The subject of debt - consumer indebtedness, in particular - currently prompts a great deal of debate. Bank of England figures show that the amount of lending outstanding at year end rose by 8.5% in 2003, to £1,368.47bn, which represents an increase of 40.5% across the 1999 to 2003 period under review.
The report covers lending to both individuals (including loans secured on dwellings and consumer credit) and corporate bodies (including other financial corporations, non-financial corporations, unincorporated businesses and non-profitmaking organisations). As well as analysing outstanding volumes of debt and general trends within these sectors, it examines the specific functions of debt management companies, such as debt collection and factoring.
Factors impacting on the market for debt management include consumer confidence in the economy, consumers' willingness to take on debt and the cost of credit, all of which are directly related to wider economic trends, such as levels of unemployment and interest rates.
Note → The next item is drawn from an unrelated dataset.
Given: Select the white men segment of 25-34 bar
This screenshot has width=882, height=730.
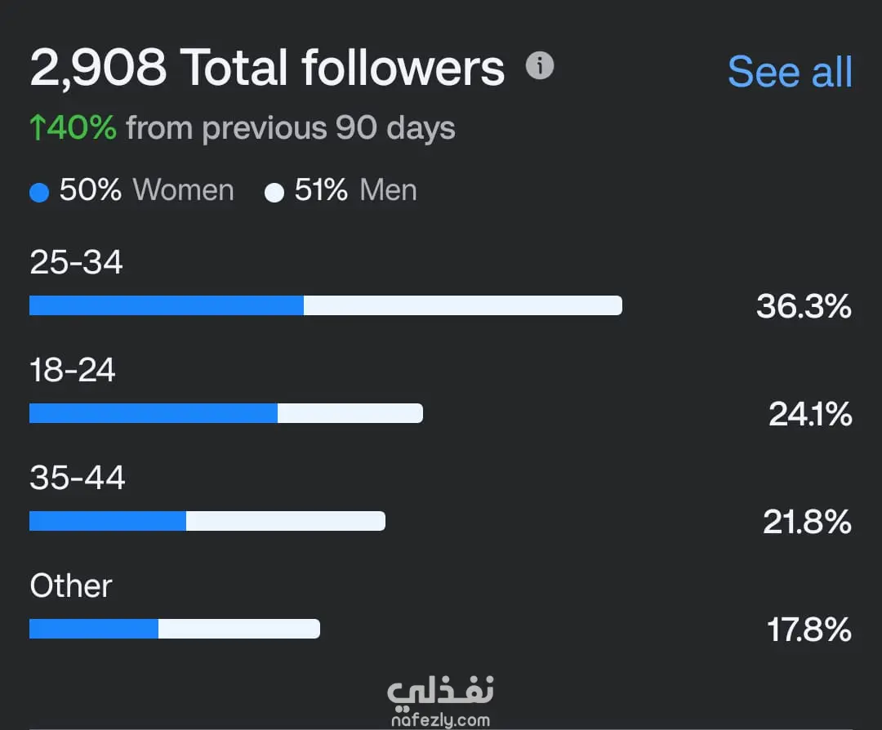Looking at the screenshot, I should (x=462, y=305).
A recent history of low interest rates and consequent cheap credit have led to record levels of consumer debt, which has raised concerns among economic commentators that a rise in interest rates or a more general economic downturn could make this debt burden unmanageable for many people.
Important in the field of consumer debt is the ever-increasing number of credit providers (for example store cards) that often charge very high rates of interest) and the intense competition between these providers. Many providers, particularly in the credit card sector, offer introductory rates of 0%, which are designed to encourage customers to migrate from other providers and which have the effect of encouraging consumers to take on large amounts of debt.
In the corporate sector, the rate of business failures has increased, thereby creating demand for debt management services and corporate borrowing, whether in the form of bank/building society loans or other forms of factoring and securitisation.
It is argued that the future development of the market will be influenced by moves towards the Europeanisation, or even globalisation, of the market for debt, among other things. The market will also witness the entrance of new players, some of which will cross over from other industry sectors, just as the supermarkets have moved into loan provision (sometimes aimed at consumers with poor credit history). It appears likely that the impact of
ever-cheaper credit, and easier access to it for consumers on lower incomes, will be to increase demand for debt management services.